Even movies considered to be classic had to find an audience when they opened, and some marketing campaigns ended up skewing what the final product actually represented. This decision usually comes from someone outside the movie set, but there are some directors who find the audience’s opinion to be completely different from their own when it comes to which genre the movie should occupy. Below are some classic movies, from both the good and bad pools, which found themselves misplaced within their own genres and ended up offering something else to audiences upon release.
Classic movies can fall into that category for many reasons, as shown by The Room. This movie is often regarded as one of the “best” worst films in existence and was passed off as a “black comedy” by director and lead actor Tommy Wiseau. The Room started off, however, as a legitimate attempt to be a drama-filled yarn in which Wiseau’s character was at the center of a sex-filled love triangle. First screenings immediately rejected the entire film, famously throwing spoons at the screen in disgust, and caused Wiseau to think on his feet and flip the negative reaction into a positive. Anyone that picks up the DVD now will see an anonymous quote blown up at the bottom attempting to sell this dark comedy concept by calling it “a riot.”
On the other side of the spectrum of classic movies is Eternal Sunshine of the Spotless Mind, which was misplaced from its proper genre from the first trailer. Marketed as another Jim Carrey comedy, there is almost nothing comedic to be found inside this film. Furthermore, this is actually a story about love and balancing the pain of a breakup with the pleasure found in the past, all with an eternal return theme that conquers a bit of futuristic, intrusive technology. This movie does have some comedic moments buried under this weighty premise, but the fruit of the story is placed in Carrey and Kate Winslet’s bipolar, mysterious relationship. That is not to say that audiences were disappointed by this film, as many fans agree that this is one of Carrey’s best performances and that the movie itself is one of the best of this young century.

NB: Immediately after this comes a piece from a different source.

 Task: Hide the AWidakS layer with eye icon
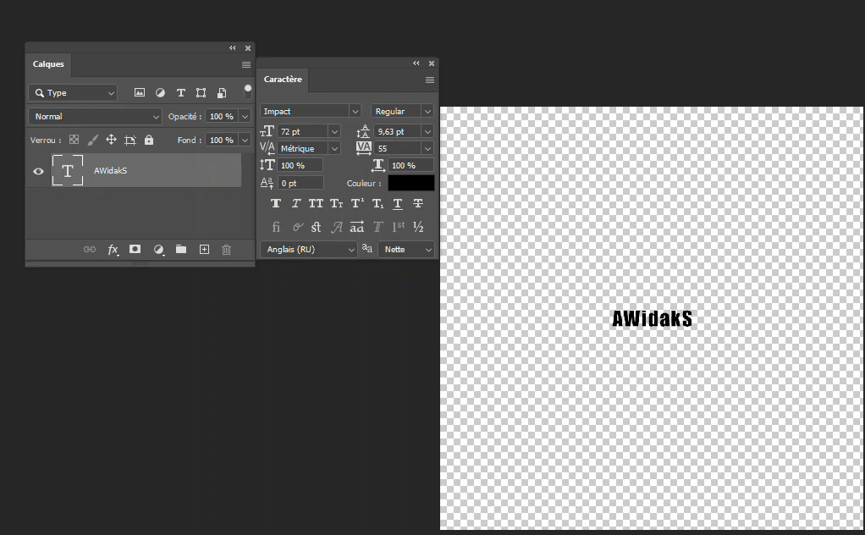(38, 171)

Johnny Depp has starred in his fair share of classic movies that have been unapologetic and graphic as well as some that were light-hearted and for a wider audience. Sweeney Todd: The Demon Barber of Fleet Street is a little bit of both, but those that watched the trailers may have missed the fact that it was also a musical. While this was a remake of a musical, leading to the reasonable conclusion that this would be in that genre, the official trailer highlighted Todd’s vengeance with only a small snippet of song thrown in. Any viewer going off the information given in that offering alone was surely a bit surprised to see and hear singing for most of the film.

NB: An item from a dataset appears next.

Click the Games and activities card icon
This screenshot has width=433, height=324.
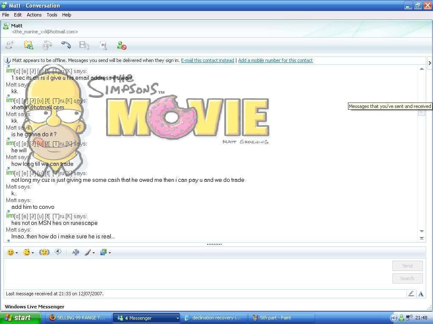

Some classic movies seemed confusing upon their release as they were the first of their kind, leading to genre misplacement. The Lord of the Rings trilogy is often credited as the first series to spawn the “fantasy epic” genre, but older movies such as Star Wars and Legend could also have benefited from such a label. Regardless, classic movies offer something different to every viewer, even if a large number of them are displaced on the movie category racks.